Case 5
Bilateral locked facets
A young man with back pain after a fight
This man presented to the Accident and Emergency Department late one night having become inebriated and picked a fight. He was kicked to the ground and stamped upon by his assailants. He complained of a pain over his back.
On examination there was a large swelling in the region of the thoracolumbar junction. Neurological examination was entirely normal - indeed after the examination he attempted to assault several members of staff and was wrestled to the ground!
Look at the AP and lateral views of his lumbar spine. What abnormalities do you see? What further investigation might you request?
Findings
On the lateral spine there is anterior collapse of the body of T12, with a small anterior bone fragment visible. The body of T11 is displaced anteriorly relative to T12, with a major step in the line of the posterior longitudinal ligament.
On the AP film it is difficult to appreciate the some loss of height of T12. The major observation to make is the increased gap between the spinous processes of T11 and T12, when compared with the rest of the spine. This alone strongly suggests a major flexion injury such as a Chance fracture or facet fracture/dislocation.
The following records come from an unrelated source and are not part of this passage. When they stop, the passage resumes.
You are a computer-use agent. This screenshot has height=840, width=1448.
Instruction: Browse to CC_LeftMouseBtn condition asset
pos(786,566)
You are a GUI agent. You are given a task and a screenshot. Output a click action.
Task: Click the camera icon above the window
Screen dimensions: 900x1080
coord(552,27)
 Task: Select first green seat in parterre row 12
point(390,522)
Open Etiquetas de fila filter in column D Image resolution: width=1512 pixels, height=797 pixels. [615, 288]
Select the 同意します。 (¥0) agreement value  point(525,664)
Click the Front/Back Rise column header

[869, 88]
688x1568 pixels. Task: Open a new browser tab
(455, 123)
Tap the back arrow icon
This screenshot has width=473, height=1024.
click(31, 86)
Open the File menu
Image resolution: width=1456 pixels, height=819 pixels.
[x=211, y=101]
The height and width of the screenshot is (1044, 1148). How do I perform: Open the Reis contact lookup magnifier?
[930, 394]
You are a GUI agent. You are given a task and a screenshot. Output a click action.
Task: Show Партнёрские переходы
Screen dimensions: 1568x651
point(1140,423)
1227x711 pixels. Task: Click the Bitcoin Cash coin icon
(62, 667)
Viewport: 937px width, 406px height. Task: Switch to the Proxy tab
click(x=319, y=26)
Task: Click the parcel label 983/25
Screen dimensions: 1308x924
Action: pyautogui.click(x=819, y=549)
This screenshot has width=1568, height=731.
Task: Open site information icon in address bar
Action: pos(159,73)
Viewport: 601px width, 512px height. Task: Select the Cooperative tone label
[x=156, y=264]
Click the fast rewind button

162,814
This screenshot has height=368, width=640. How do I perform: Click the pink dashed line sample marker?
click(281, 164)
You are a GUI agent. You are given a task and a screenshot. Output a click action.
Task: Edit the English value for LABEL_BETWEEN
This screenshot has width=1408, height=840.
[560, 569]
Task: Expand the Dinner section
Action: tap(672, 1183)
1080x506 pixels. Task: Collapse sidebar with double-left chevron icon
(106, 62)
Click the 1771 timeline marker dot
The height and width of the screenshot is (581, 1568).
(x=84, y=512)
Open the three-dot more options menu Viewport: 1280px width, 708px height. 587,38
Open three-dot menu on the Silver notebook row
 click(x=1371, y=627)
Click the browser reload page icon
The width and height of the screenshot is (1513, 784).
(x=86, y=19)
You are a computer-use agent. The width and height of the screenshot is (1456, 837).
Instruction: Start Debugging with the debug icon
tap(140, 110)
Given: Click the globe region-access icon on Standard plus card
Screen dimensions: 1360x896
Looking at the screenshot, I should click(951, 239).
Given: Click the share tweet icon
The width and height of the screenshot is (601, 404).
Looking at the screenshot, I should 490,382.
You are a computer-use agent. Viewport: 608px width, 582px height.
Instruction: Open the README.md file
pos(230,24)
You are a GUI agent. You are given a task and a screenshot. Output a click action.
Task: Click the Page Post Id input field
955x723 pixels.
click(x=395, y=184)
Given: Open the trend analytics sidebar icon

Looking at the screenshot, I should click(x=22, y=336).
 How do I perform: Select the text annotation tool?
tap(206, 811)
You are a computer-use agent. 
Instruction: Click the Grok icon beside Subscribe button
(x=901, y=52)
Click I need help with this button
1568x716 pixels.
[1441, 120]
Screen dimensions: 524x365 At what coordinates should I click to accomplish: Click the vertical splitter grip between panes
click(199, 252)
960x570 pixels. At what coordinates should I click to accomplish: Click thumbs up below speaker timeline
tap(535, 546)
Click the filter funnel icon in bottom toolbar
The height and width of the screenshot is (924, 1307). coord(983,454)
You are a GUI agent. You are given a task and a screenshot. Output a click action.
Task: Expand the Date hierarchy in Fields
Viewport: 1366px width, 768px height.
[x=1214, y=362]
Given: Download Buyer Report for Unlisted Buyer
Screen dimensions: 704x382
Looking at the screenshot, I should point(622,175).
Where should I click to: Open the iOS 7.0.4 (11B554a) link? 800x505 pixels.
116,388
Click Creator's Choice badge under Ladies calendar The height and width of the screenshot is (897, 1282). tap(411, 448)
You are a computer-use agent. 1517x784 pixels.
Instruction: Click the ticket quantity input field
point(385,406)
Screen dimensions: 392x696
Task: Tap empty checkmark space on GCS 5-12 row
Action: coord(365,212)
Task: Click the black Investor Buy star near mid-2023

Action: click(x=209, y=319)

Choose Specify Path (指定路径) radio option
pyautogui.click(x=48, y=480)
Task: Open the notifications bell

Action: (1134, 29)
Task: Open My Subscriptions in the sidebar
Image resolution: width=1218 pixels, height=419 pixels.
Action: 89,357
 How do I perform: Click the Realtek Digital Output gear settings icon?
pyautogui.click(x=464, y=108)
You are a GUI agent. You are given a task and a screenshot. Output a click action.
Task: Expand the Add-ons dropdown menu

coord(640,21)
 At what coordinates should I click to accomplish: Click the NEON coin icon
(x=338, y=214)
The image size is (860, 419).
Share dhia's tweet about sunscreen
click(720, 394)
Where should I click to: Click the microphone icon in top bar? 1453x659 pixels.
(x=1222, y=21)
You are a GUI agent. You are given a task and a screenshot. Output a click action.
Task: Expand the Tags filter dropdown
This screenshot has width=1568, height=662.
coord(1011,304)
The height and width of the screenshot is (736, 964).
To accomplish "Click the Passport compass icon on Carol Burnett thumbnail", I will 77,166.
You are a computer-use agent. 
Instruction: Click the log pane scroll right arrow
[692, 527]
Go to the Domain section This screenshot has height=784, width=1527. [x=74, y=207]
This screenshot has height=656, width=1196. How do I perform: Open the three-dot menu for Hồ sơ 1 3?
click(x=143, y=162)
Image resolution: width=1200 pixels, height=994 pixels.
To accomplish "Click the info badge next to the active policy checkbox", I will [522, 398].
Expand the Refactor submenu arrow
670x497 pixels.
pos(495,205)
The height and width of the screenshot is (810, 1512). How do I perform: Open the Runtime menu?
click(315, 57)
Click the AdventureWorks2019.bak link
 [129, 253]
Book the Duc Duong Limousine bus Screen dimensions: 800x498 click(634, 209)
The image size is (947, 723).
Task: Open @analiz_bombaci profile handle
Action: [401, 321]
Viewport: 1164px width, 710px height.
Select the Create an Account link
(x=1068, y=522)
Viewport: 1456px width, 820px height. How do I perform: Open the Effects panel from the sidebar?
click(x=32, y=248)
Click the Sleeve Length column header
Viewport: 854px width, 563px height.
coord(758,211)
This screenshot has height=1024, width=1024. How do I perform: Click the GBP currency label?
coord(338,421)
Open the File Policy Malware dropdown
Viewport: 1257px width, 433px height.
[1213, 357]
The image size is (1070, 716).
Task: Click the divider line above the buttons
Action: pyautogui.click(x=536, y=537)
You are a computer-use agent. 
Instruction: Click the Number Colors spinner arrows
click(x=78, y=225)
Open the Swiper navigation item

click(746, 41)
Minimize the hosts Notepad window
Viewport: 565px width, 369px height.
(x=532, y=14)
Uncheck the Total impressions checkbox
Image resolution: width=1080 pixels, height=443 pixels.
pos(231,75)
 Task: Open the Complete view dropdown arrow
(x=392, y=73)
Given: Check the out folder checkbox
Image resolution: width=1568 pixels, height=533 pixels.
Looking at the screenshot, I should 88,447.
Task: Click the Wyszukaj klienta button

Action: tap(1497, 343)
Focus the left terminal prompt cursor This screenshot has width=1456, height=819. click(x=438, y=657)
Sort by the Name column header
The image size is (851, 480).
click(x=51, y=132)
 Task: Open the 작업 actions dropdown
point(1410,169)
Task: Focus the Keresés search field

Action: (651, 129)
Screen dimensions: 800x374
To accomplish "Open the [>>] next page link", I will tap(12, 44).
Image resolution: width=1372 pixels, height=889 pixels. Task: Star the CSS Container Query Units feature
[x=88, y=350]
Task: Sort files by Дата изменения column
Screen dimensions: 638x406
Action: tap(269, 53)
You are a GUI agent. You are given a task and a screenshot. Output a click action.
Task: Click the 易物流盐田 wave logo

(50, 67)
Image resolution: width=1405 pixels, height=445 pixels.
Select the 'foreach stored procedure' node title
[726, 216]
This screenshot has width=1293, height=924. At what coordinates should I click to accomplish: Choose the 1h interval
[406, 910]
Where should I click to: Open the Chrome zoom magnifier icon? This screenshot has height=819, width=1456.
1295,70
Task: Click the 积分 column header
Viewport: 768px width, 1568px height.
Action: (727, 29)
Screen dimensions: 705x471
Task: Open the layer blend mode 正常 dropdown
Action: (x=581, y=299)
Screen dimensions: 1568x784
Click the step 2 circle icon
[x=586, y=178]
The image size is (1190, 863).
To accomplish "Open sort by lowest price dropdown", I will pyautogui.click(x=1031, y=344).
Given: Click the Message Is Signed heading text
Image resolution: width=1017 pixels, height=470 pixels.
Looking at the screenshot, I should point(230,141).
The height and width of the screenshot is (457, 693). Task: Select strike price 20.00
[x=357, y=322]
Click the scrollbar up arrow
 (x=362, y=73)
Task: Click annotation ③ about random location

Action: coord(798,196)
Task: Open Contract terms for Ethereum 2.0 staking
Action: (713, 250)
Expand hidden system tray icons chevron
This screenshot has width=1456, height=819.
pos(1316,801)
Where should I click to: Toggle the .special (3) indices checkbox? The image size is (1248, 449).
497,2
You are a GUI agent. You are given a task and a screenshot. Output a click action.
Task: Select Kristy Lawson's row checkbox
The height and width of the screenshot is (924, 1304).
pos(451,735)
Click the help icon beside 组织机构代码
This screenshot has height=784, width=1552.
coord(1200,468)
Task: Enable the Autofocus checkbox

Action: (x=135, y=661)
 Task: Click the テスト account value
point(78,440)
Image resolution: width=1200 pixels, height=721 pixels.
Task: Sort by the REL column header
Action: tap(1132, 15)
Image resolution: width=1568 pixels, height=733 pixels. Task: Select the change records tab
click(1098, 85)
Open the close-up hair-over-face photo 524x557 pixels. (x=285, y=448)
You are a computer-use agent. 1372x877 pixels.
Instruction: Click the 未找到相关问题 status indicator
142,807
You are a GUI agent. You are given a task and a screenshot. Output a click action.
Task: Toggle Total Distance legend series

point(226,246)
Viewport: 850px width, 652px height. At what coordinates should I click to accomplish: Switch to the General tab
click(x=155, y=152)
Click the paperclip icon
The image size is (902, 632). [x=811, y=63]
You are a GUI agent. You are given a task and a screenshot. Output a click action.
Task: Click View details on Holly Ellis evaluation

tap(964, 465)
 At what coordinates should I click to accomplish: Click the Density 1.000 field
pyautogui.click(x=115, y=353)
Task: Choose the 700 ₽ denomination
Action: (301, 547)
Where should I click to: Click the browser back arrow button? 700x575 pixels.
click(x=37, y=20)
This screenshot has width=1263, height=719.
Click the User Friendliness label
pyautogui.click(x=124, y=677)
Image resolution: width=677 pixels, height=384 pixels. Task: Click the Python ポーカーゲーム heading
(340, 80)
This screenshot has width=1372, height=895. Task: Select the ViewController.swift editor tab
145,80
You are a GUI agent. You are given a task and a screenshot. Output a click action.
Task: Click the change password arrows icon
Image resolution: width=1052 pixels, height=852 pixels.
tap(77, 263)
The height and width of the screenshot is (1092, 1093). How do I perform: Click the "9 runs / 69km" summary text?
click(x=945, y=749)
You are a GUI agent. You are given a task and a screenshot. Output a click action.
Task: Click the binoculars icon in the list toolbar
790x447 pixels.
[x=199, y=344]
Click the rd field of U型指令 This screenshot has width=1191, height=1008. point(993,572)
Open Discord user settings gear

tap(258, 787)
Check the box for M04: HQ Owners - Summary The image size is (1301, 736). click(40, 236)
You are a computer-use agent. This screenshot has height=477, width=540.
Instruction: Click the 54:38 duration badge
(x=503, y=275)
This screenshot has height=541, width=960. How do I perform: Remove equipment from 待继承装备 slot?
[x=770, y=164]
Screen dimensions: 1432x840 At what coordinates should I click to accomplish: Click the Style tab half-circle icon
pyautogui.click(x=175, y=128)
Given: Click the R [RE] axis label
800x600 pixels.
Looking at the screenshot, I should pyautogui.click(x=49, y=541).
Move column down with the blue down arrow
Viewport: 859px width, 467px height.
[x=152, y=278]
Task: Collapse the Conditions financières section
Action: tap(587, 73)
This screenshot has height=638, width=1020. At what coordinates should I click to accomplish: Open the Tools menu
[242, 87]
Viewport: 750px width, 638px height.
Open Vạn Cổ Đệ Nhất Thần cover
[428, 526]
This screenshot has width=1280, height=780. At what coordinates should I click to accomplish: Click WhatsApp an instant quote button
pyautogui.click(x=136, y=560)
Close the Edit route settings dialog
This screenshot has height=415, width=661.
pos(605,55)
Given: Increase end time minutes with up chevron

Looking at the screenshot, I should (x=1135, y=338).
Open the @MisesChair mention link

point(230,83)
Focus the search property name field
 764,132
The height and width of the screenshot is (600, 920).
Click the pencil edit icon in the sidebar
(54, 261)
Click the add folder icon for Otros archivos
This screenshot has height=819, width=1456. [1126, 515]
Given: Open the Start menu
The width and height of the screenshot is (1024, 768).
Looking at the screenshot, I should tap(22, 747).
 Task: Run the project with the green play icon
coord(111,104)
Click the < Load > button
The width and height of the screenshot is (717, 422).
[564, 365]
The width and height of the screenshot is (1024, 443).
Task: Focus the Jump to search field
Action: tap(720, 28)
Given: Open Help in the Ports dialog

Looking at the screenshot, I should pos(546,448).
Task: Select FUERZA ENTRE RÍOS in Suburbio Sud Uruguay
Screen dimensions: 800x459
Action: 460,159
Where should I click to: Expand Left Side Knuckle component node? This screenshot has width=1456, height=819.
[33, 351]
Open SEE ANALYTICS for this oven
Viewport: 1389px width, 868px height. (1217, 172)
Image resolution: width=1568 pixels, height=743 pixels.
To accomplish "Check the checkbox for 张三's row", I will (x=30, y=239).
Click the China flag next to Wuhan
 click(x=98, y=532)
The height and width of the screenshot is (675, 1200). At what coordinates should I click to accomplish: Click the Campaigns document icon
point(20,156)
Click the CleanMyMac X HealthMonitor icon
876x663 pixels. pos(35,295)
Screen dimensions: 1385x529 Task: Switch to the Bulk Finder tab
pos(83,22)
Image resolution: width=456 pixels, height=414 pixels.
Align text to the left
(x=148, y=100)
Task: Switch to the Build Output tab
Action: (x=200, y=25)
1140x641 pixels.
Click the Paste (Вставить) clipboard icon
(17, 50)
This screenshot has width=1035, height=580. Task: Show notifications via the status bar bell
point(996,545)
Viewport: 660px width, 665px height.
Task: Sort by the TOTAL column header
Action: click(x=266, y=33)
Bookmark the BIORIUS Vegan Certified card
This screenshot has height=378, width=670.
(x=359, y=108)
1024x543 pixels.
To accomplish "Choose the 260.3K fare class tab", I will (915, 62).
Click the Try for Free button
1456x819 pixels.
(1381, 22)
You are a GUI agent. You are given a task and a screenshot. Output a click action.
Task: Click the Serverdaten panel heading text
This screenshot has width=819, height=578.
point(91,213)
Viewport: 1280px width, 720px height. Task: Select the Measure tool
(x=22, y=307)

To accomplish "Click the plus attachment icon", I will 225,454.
On the CT the diagnosis becomes clearer. There is little in the way of fractures (just the small anterior fragment on image 3). However the arrangement of the facet joints is clearly abnormal when compared with the level below (Image 6). The posterior facing facets of T12 are "bare", while those of T11 have moved superiorly by two or three images, and anteriorly. They are now "locked" in front of their counterparts from the vertebra below.



Diagnosis
Facet dislocation at T11/T12, bilateral locked facets.
Discussion
This is a major flexion injury of the spine. Unilateral locked facets, as well recognised in the cervical spine, is considered a stable injury. However bilateral locked facets is unstable as there is nothing to prevent further anterior slip of the upper vertebral body, compromising the cord as it does so.
This patient was taken to theatre where, under anaesthesia and muscle relaxants the injury was reduced relatively easily. The T11/T12 level was fused - the associated ligamentous injury is severe and predisposes to persistent instability at this level. The patient incured no neurological symptoms before or after surgery.